Bayesian Linear Regression#

A probabilistic view of a linear regression offers advantages comparing with a frequencist treatment of the linear regression model as seen in the previous labs. Let’s discuss the differences between the two approaches looking at an example with data on Kaggle. Before that, let us formally introduce some concepts and notation; I will follow your lecture’s notation and the flow of section 3.3 of Chris Bishop’s Book.

Start by considering a standard linear regression model written as

\[ y = X w + \varepsilon, \]

Where \(X \in \mathbb{R}^{n \times d}\) is a matrix of inputs, \(y \in \mathbb{R}^n\) is a vector of outputs, \(w \in \mathbb{R}^{d}\) a vector of parameters.

Recall from your lecture that, we have assumed for simplicity that in a Bayesian setting we have

  • Likelihood: \(y \sim N(Xw, \sigma^2 I) \)

  • Prior: \(w \sim N(0,\lambda^{-1}I)\)

For Bayesians any unknown quantity is treated as random and therefore, contrary to standard linear regression, \(w\) is vector of random variables here. This different way to think about \(w\) leads to the need of specifying its ‘Prior’ distribution that reflects our prior belief on \(w\). Here we assume a Gaussian prior for simplicity, but you can specify other types of distribution that best reflect your prior knowledge about the DGP.

Bayesian inference then proceeds by estimating the posterior which according to the Bayes Rule is proportional to the Likelihood times the Prior, i.e.

\[ p(w|y,X) \propto p(y|w,X)p(w). \]

The \(\propto\) sign indicates that the quantities in both sides are proportional to each other. One important thing to notice is that, while in the standard linear regression estimation yields a point estimate of \(w\) (and respective standard deviation), Bayesians report a distribution instead (i.e. \(p(w|y,X)\)) from which one can calculate moments (eg. mean, standard deviation).

Given our choice of Prior, it turns out that in this case

\[ p(w|y,X) = N(w|\mu, \Sigma). \]

with

\[\begin{split} \Sigma = (\lambda I + \sigma^{-2} X'X)^{-1},\\ \mu = (\lambda \sigma^{2} I + X'X)^{-1} X'y. \end{split}\]

Bayesian inference often involves Markov-Chain Monte Carlo (MCMC) algorithms such as the Gibbs Sampler or Metropolis Hastings which can be computationally expensive as model complexity grows. Variational Bayes (VB) methods are also popular as they don’t require simulation to compute posterior distributions and can therefore be faster. These alternative methods of inference are often necessary since the posterior distribution is of an unknown form.

However, in specific cases (such as the one above) where you have very simple models and conjugate priors, it may be possible to obtain a closed-form solution for the posterior distribution. Conjugate priors are chosen so that the posterior distribution belongs to the same family of distributions as the prior, simplifying the maths. These cases are the exception rather than the rule.

Maximizing the log posterior wrt. \(w\) gives the maximum-a-posterior (MAP) estimate.

In summary, while there are cases where you can obtain a closed-form solution for the posterior distribution in Bayesian linear regression, it is more common to use numerical methods like MCMC or VB to approximate the posterior distribution, especially in complex and real-world scenarios. These numerical methods provide a flexible and powerful way to estimate the Bayesian posterior when closed-form solutions are not available.
------------------------
Required actions -
[1] Return, word for word, the part of the Bayesian linear regression text that opens with the words containing "Bayesian inference often" and closes with "an unknown form.".
[2] Write the next part of the Bayesian linear regression text, picking up right after its final sentence.
The data placed after this text play no role here.

Data block -
------------------------
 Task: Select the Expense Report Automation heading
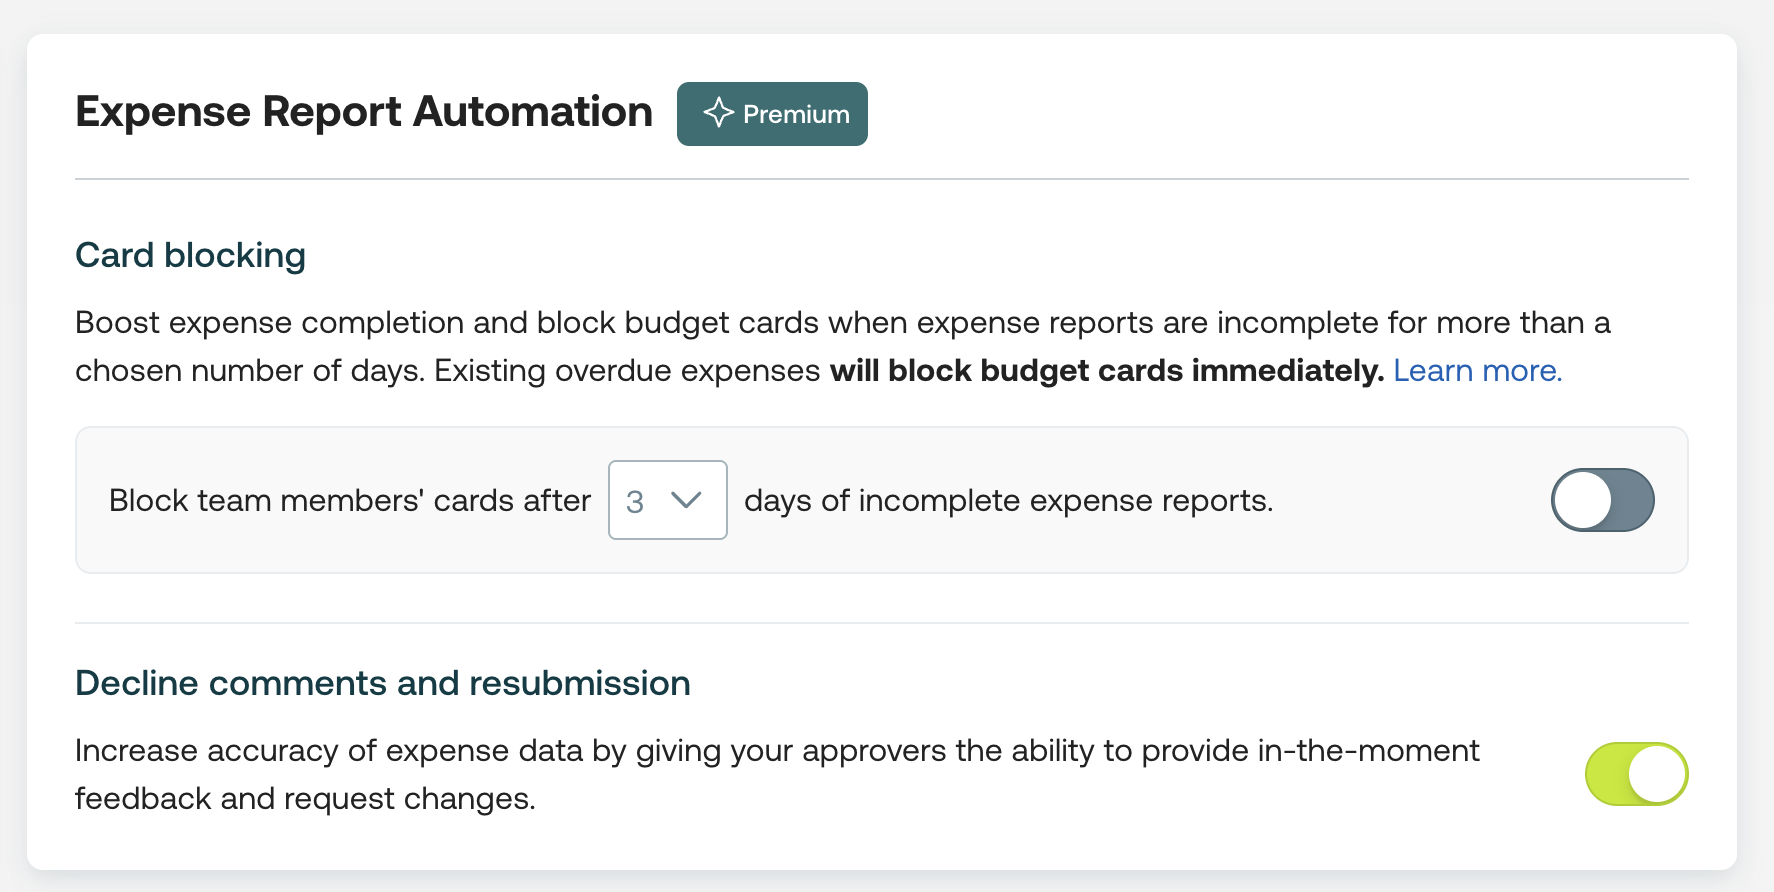[364, 112]

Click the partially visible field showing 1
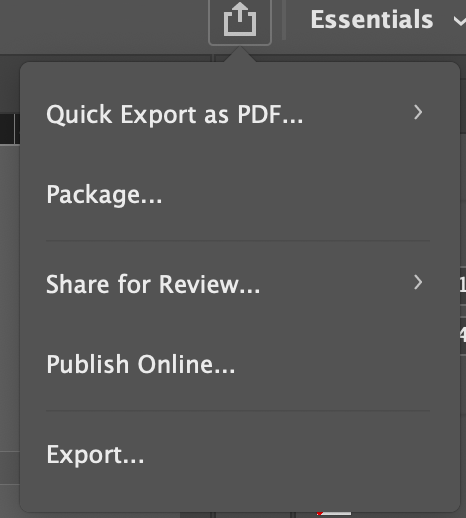click(x=463, y=285)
------------------------
Responses -
[1]
Bayesian inference often involves Markov-Chain Monte Carlo (MCMC) algorithms such as the Gibbs Sampler or Metropolis Hastings which can be computationally expensive as model complexity grows. Variational Bayes (VB) methods are also popular as they don’t require simulation to compute posterior distributions and can therefore be faster. These alternative methods of inference are often necessary since the posterior distribution is of an unknown form.

[2]
Exercise#

Think about how the previous solution compares with OLS estimators.

Now let’s see an example where we try and predict house prices in California with a Bayesian Linear Model.

# load required libraries
import pandas as pd
import matplotlib.pyplot as plt
%matplotlib inline
from sklearn.model_selection import train_test_split
from sklearn.datasets import fetch_california_housing
data_cali_hp = fetch_california_housing(as_frame=True)
print(data_cali_hp.DESCR) #<- uncomment to read a brief data description
data_cali_hp = data_cali_hp.frame
#data_cali_hp.info()
#data_cali_hp.head()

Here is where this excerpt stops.